* ASSIGNED TASK
From the entries that follow, extract each line holding the string "width".
┄┄┄┄┄┄┄┄┄┄┄┄┄┄┄┄┄┄┄┄
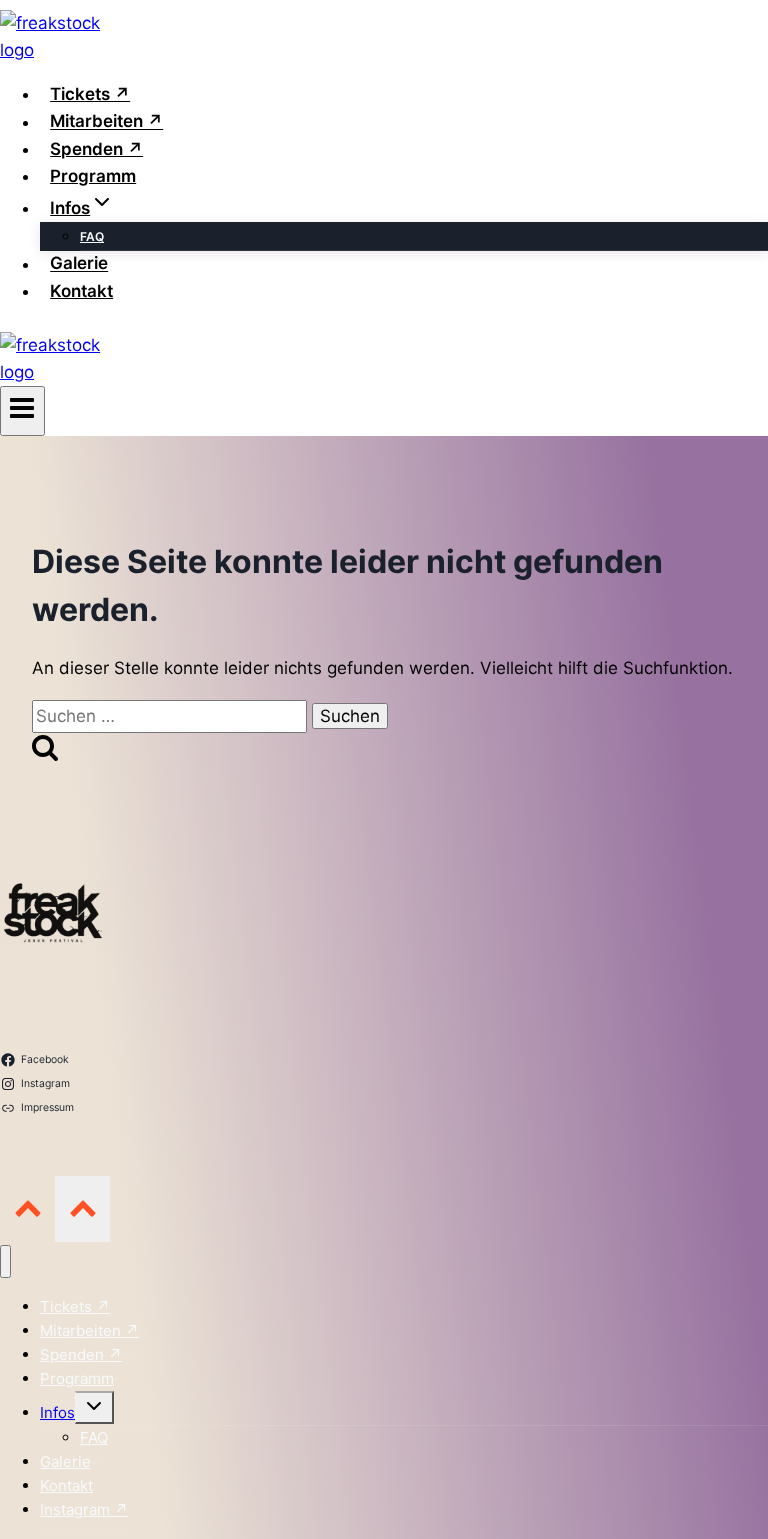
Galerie (79, 264)
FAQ (92, 236)
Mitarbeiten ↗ (106, 122)
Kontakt (81, 291)
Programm (93, 176)
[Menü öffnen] (22, 411)
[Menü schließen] (5, 1261)
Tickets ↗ (90, 94)
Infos (57, 1412)
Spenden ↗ (96, 149)
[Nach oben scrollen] (27, 1208)
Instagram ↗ (84, 1509)
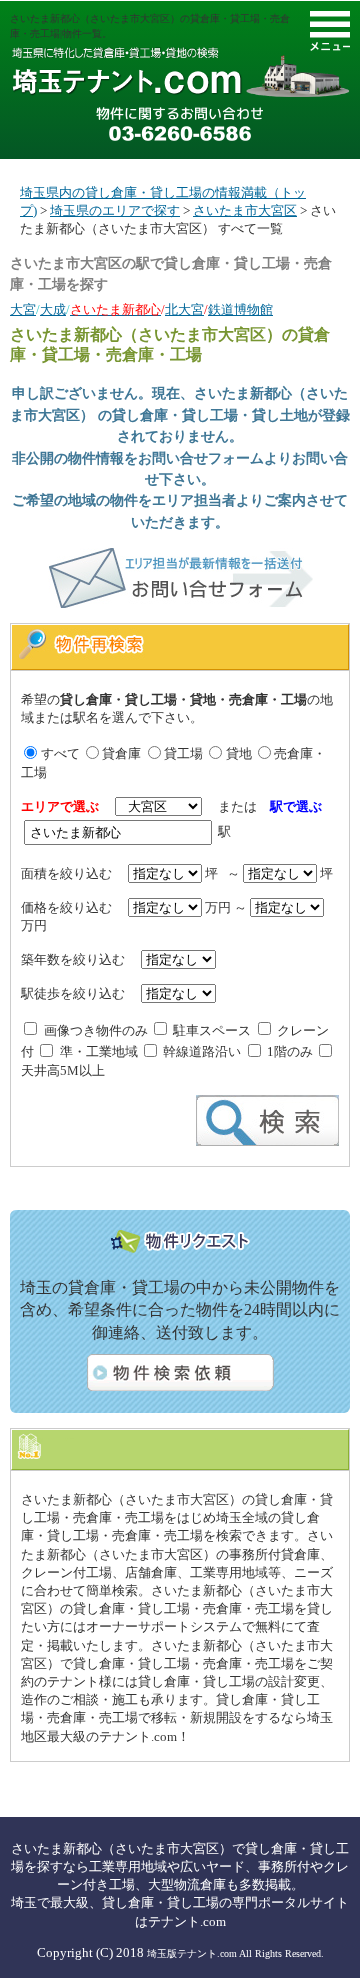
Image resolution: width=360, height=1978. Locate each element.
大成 (53, 309)
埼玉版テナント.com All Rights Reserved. (235, 1953)
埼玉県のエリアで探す (115, 210)
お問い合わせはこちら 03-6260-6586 (180, 124)
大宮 (23, 309)
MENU (330, 31)
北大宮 (184, 309)
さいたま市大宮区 (245, 210)
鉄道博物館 (240, 309)
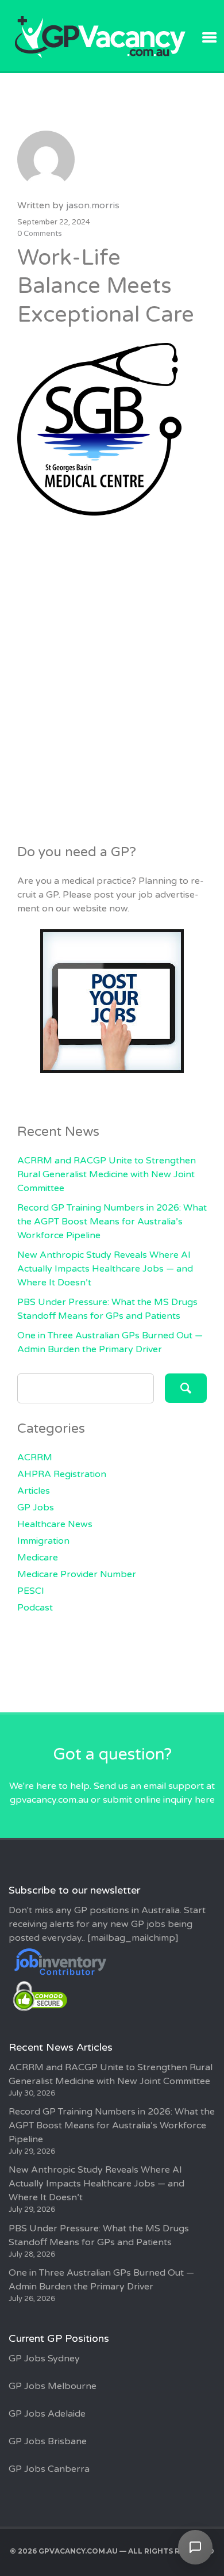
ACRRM (34, 1457)
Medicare (37, 1557)
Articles (33, 1491)
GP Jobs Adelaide (47, 2413)
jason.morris (92, 205)
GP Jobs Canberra (49, 2469)
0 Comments (39, 233)
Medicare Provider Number (76, 1574)
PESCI (30, 1591)
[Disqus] (112, 673)
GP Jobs (35, 1507)
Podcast (35, 1607)
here (205, 1800)
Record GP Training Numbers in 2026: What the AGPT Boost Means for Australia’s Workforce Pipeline (112, 1221)
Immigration (43, 1541)
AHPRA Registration (61, 1474)
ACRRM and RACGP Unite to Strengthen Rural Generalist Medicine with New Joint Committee (106, 1174)
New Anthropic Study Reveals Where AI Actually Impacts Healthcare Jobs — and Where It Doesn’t (105, 1268)
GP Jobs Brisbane (48, 2441)
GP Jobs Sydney (44, 2358)
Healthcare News (54, 1524)
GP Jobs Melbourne (52, 2386)
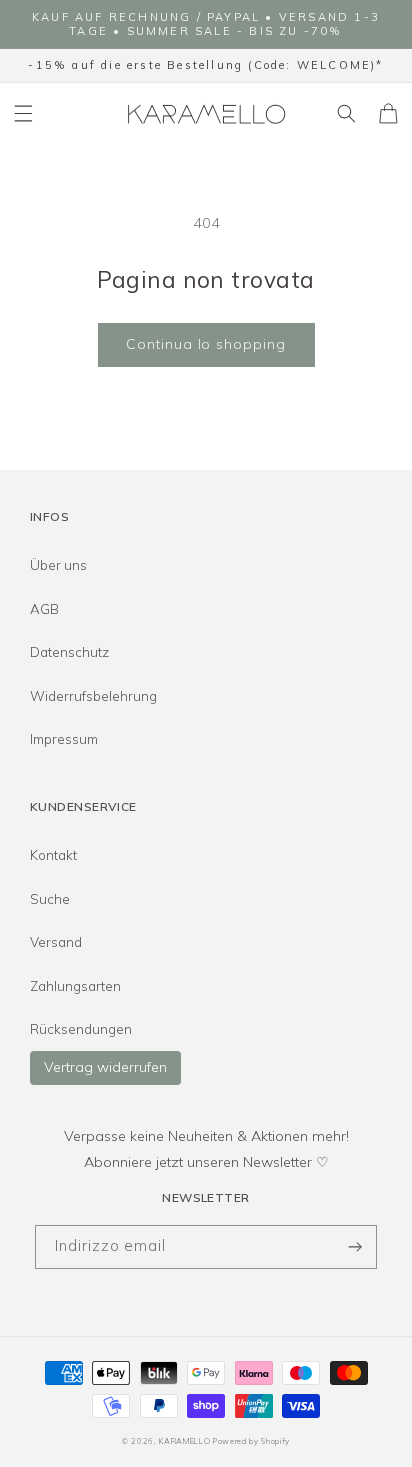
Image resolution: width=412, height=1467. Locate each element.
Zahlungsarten (75, 986)
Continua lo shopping (206, 344)
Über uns (58, 565)
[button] (24, 113)
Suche (50, 899)
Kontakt (53, 855)
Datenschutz (69, 652)
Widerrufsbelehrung (93, 696)
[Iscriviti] (355, 1247)
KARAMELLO (184, 1441)
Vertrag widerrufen (105, 1067)
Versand (56, 942)
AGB (44, 609)
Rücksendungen (81, 1029)
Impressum (64, 739)
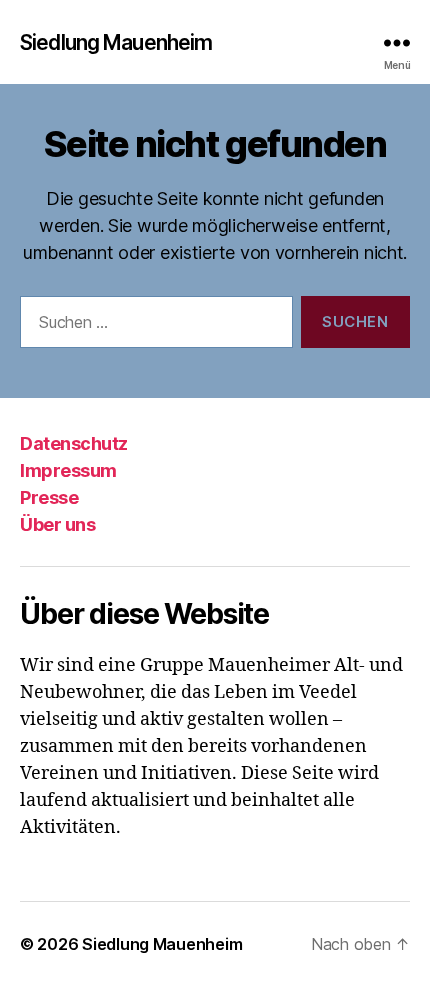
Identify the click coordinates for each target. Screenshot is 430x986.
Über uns (57, 524)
┄┄┄┄┄┄┄┄┄┄┄┄┄┄┄┄┄┄┄┄
* RESPONSE TO THIS TASK
Image resolution: width=360, height=1978. Locate each element.
Image resolution: width=412, height=1467. Locate each element.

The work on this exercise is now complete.